Die Musik half Ahmad und vielen anderen, nicht nur den Krieg in Syrien durchzustehen, sondern auch, sich mit anderen Leuten zu verbinden. Diese halfen ihm, nach Deutschland zu kommen. 2015 floh er. Er lief 2500 Kilometer, setzte sich in ein Boot, um über das Wasser zu kommen. In Deutschland wurde er freundlich aufgenommen. Lange wohnte er in Wiesbaden, seit ein paar Monaten nun bei Kassel. Viel zuhause ist er nicht: London, Amsterdam, Berlin. Überall in Europa gibt er Konzerte, um "die Menschen aufzuwecken, sie aufmerksam zu machen". Schließlich ist es nicht nur "meine Geschichte, die ich erzähle und es ist keine Geschichte, sondern das Leben einer Person", macht Ahmad im Gespräch mit der Kreiszeitung klar.

Von diesem Leben erzählt er auf 350 Seiten in seiner Autobiografie "Und die Vögel werden singen": Ein kleiner Junge, geboren in einer palästinensischen Familie. Geboren als Flüchtling, wie viele im syrischen Viertel Yarmouk. Sein Vater ist blind. Er schreibt darüber, wie sein Vater ihm Musik und die Liebe zu ihr beibrachte. "Zuerst war ich nicht an Musik interessiert. Ich wollte Fußball spielen, statt Mozart und Tschaikowski." Letztlich konnte er ihn vom Klavier überzeugen. Seit seinem fünften Lebensjahr spielt er Klavier, bekam Unterricht in Damaskus, studierte Musikpädagogik.

Jetzt lebe er immer noch zwischen zwei Ländern, sagt er, und er leide immer noch. "In meinem Kopf bin ich manchmal noch in Syrien. Ich denke an meine Leute dort, meinen Vater, meine Mutter.

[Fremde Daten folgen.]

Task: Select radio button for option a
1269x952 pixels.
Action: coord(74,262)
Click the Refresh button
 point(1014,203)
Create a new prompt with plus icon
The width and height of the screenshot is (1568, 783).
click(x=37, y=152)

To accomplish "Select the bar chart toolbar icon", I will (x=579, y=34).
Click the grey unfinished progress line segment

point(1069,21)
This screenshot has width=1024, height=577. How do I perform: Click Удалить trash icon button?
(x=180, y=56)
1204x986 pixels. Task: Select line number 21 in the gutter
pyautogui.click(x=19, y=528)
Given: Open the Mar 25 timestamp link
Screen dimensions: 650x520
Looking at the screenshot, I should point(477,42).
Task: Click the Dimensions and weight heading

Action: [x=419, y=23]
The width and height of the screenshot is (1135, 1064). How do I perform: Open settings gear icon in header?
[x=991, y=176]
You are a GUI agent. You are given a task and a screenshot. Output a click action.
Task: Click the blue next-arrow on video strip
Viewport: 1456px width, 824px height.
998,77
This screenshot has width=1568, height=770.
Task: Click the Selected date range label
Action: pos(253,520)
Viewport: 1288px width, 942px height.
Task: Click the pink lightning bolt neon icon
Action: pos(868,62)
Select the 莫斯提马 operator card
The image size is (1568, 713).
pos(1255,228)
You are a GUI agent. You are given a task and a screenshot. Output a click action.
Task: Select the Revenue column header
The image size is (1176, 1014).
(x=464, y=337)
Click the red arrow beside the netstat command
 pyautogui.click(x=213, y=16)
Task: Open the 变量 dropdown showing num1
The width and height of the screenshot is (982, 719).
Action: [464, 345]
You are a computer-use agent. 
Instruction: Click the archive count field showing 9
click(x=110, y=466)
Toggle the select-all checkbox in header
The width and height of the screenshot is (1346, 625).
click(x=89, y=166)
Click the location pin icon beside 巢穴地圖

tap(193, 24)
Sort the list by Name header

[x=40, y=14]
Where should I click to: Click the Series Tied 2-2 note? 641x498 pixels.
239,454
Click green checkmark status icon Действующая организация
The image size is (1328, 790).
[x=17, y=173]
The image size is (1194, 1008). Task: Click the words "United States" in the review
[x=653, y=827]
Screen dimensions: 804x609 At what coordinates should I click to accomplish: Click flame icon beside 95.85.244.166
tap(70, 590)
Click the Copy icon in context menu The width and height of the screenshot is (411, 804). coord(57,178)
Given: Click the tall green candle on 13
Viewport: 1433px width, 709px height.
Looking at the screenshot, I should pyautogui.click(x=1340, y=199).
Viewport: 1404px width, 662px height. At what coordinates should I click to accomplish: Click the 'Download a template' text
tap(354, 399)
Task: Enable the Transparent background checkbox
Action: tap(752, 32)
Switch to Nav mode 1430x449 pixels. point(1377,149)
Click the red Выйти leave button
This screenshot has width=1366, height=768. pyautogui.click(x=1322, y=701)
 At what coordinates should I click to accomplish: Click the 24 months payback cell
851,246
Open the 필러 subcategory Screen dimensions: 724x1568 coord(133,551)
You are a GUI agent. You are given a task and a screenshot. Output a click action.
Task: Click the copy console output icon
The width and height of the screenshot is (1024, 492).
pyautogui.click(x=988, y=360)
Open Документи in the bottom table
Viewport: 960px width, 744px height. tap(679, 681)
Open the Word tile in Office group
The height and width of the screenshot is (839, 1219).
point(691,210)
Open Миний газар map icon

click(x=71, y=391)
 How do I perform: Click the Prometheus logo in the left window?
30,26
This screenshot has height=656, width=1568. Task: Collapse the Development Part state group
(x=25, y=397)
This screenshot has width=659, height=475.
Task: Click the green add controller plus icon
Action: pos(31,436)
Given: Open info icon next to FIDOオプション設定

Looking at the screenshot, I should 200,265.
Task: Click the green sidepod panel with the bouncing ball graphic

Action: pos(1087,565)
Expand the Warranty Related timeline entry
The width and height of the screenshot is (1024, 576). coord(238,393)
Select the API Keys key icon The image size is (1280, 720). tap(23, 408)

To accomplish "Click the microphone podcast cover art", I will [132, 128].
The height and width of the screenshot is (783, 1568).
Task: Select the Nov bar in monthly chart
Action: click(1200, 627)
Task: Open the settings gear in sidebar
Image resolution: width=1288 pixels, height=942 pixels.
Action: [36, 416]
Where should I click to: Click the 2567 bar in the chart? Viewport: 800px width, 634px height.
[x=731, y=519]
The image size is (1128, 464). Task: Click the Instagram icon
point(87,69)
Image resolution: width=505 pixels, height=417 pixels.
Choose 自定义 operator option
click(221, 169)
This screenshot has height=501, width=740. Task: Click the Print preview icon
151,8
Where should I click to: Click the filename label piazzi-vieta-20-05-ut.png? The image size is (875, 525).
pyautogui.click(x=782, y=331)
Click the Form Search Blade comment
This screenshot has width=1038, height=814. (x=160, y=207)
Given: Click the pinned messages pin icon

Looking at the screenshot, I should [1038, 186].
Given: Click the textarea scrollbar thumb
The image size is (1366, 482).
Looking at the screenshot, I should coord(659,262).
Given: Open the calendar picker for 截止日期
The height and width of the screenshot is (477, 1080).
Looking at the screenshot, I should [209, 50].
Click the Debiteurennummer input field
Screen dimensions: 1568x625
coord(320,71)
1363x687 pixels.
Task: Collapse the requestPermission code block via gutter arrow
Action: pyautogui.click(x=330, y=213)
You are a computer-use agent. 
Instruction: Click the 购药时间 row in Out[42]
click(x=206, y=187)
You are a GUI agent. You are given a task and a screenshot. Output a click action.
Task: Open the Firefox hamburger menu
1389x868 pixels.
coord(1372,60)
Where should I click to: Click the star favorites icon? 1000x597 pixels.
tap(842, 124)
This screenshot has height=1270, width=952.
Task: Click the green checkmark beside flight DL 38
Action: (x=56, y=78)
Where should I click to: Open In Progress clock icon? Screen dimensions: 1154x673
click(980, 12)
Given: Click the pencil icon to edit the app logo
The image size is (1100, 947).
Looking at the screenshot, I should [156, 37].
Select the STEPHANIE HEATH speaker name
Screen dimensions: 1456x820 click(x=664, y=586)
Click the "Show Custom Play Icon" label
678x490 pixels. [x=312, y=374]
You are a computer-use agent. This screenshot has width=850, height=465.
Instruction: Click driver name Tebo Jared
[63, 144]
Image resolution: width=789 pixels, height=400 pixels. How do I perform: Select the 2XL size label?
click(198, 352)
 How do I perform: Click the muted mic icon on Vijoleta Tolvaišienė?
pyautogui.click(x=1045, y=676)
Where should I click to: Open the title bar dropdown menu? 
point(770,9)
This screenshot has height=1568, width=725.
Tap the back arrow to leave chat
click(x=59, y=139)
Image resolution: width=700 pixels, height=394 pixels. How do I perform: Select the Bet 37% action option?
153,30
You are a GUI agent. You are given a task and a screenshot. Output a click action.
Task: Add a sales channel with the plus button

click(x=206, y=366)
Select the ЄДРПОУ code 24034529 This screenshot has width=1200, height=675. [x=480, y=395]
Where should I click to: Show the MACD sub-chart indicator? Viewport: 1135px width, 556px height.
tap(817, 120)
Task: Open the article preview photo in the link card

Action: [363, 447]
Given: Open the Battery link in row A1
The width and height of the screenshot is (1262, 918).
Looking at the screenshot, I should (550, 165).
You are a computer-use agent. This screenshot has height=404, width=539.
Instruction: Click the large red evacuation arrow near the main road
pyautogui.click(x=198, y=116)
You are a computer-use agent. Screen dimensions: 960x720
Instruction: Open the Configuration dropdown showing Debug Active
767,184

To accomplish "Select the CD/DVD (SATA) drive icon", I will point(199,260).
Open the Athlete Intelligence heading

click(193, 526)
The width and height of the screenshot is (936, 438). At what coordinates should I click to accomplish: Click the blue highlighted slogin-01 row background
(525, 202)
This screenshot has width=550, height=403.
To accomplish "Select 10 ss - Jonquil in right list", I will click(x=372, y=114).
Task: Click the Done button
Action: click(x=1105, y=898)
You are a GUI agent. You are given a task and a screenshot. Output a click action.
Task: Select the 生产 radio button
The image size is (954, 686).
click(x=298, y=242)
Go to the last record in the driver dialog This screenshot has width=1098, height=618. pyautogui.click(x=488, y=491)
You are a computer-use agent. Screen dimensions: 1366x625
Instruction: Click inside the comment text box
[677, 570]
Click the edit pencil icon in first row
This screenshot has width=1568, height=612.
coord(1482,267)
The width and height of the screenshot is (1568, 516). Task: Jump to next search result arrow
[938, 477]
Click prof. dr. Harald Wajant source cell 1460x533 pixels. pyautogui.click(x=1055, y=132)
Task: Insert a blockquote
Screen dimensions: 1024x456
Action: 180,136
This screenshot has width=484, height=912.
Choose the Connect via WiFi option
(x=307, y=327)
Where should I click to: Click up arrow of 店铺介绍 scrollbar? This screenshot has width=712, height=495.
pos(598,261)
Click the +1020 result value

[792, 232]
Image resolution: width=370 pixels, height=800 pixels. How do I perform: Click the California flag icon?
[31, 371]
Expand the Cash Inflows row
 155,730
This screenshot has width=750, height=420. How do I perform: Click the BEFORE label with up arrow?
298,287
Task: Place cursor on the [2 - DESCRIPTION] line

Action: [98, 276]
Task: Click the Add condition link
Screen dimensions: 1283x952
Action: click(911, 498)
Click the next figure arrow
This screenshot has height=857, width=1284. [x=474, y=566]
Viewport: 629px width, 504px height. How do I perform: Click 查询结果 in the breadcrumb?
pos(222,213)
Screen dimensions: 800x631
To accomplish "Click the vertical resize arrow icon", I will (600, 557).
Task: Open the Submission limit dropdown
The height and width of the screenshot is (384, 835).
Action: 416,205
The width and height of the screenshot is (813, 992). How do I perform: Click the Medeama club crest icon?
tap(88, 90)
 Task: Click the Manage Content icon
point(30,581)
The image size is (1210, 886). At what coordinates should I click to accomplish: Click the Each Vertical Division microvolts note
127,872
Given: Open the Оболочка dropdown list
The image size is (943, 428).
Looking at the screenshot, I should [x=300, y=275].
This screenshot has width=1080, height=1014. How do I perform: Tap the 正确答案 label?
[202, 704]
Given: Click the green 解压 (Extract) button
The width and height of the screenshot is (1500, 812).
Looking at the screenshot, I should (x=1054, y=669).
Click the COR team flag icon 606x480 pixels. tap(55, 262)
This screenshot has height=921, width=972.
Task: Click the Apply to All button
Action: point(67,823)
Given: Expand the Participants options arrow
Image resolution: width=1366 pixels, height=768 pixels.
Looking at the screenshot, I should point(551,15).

Wie es wäre, zusammen zu leben in Deutschland." Seine Frau und seine Kinder leben mittlerweile in Deutschland. Seine Eltern wollen noch nachkommen. Darüber ist er unendlich dankbar. In Yarmouk lebt heute niemand mehr. "Die Stadt ist zu 100 Prozent zerstört. Nur Ruinen", beschreibt er die Lage dort.

In seiner neuen Heimat beobachtet er mit großer Sorge den Aufschwung rechter Stimmen und Parteien. "Das verletzt nicht nur Flüchtlinge, sondern die Demokratie." Er erinnert an die Nazizeit. "Das ist sehr gefährlich" und findet: "Deutschland profitiert auch von den Flüchtlingen, die hier zu arbeiten anfangen."

Hoffnungen legt er in seine Konzertauftritte: "Ich weiß, ich werde nicht die Welt verändern, aber zwei Leute im Konzert - das ist das, was ich versuche." Die Lösung sei: miteinander reden. Deutsche mit Deutschen. Deutsche mit Ausländern und Flüchtlingen. Am Sonntag tritt er dafür in Sindelfingen auf. Ohne Hunger und Durst. Ohne Schutt und Staub. Ohne Ruinen und Bomben im Hintergrund.

Aeham Ahmad spielt am Sonntag, 20. Oktober, um 19 Uhr im Pavillon in der Calwer Straße 36 in Sindelfingen. Reiner Weigand liest Auszüge aus Ahmads Autobiografie. Der kurdische Sänger und Gitarrist Alaa aus Aleppo, Syrien, musiziert zu Beginn. Die Lesung findet in Kooperation mit dem AK Asyl Sindelfingen und der GEW Kreis Böblingen statt. Der Eintritt kostet an der Abendkasse 14, ermäßigt zwölf Euro. Im Vorverkauf gibt es Karten für zwölf, ermäßigt zehn Euro beim i-Punkt Sindelfingen, Telefon (0 70 31) 94 325 und bei der Kreiszeitung in Böblingen, Telefon (0 70 31) 62 00 29.